Your task
From the line containing "The image size is (354, 166)." through the last line of the records, print every line exactly and nothing more.

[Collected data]
• • •
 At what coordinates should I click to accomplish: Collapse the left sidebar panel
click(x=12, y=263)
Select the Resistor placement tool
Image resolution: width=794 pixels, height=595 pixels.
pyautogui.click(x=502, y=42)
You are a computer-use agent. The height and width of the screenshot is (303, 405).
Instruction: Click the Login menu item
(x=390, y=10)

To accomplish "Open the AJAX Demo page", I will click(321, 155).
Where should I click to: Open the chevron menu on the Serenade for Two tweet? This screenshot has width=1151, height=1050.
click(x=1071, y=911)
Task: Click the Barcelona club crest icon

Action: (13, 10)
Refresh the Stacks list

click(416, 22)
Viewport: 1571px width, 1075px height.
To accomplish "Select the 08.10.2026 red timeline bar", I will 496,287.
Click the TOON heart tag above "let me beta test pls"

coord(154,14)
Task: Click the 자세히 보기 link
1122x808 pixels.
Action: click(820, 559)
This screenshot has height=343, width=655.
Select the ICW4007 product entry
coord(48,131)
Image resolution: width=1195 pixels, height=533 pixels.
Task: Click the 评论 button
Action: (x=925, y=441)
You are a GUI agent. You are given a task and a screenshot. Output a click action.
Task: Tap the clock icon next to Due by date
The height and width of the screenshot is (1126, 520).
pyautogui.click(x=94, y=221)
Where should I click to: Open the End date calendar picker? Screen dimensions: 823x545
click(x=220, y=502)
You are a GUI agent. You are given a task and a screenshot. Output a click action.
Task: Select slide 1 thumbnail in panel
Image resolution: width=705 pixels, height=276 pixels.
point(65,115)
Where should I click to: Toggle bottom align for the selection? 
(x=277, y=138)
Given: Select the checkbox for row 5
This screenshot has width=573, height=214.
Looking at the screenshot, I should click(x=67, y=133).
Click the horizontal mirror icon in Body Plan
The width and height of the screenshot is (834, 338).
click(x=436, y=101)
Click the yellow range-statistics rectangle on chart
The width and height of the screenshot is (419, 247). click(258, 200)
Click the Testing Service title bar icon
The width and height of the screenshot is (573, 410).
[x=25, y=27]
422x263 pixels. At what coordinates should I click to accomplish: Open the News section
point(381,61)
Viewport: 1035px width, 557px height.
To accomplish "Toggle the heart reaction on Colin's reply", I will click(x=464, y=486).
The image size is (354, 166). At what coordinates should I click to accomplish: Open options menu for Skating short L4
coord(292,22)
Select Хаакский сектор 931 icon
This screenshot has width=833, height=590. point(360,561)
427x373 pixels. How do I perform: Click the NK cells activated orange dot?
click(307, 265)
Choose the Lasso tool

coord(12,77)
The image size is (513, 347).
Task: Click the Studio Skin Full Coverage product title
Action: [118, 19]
• • •
Task answer
The image size is (354, 166). At what coordinates should I click to accomplish: Open options menu for Skating short L4
coord(292,22)
Select Хаакский сектор 931 icon
This screenshot has width=833, height=590. point(360,561)
427x373 pixels. How do I perform: Click the NK cells activated orange dot?
click(307, 265)
Choose the Lasso tool

coord(12,77)
The image size is (513, 347).
Task: Click the Studio Skin Full Coverage product title
Action: [118, 19]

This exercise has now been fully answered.